Chronic hyperglycemia resulting from diabetes is accompanied with functional failure of many organs, including kidneys, heart, liver, and blood vessels, thus increasing the possibility of diabetic nephropathy and liver diseases.[2]

One of the major organs affected by long-term hyperglycemic damage is the liver, which has an effective role vital role body metabolism. Therefore, involvement of liver in DM has unfavorable impact on person health. The range of liver implication in diabetes varies from nonalcoholic fatty liver to cirrhosis or even hepatocellular carcinoma.[3]

To induce insulin-dependent DM, experimental animals are injected with streptozotocin (STZ) which was known to be diabetogenic, causing an irreversible oxidative damage to beta-cells, with subsequent defect in insulin secretion.[4]

The attempt to find out products with antidiabetic effects in the past two decades has involved several natural products such as herbal extracts that were conventionally used as medicine for diabetes.[5]

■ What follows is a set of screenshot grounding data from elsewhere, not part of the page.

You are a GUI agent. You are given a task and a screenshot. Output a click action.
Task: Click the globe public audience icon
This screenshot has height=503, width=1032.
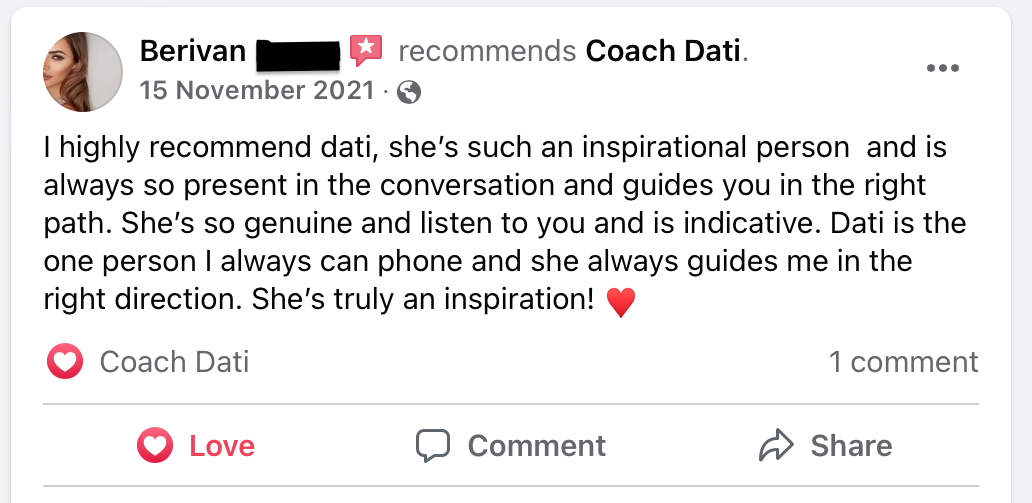409,93
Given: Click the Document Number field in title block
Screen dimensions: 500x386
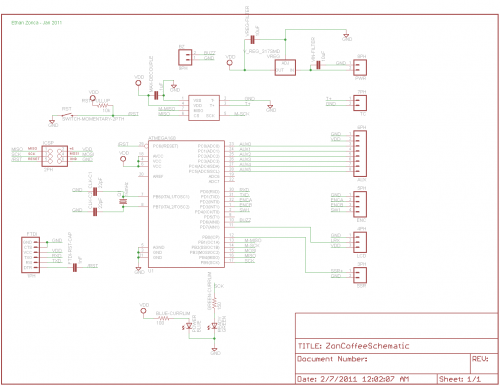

Pomegranate peel extract (PPE) has been shown in several studies to have hypoglycemic and antioxidant properties.[6] Pomegranate products also contribute in the inhibition of carbohydrate digestive enzymes. It may also have an antihyperglycemic effect due to its phenolic content in the flower and peel of Punica granatum (PG). Another important factor is that the methanolic extract of PP which can inhibit oxidative stress and histopathological alterations in the liver and kidneys, an effect relates to antiapoptotic and antioxidant activities.[7]

It was recommended to use PPE to study its antioxidant activity as it is 10 times greater than that of the pulp.[8]

The main objective of the present study was to evaluate the possible protective role of PPE against diabetic-induced hepatic complication. Histological study and essay of liver enzymes were used for evaluation.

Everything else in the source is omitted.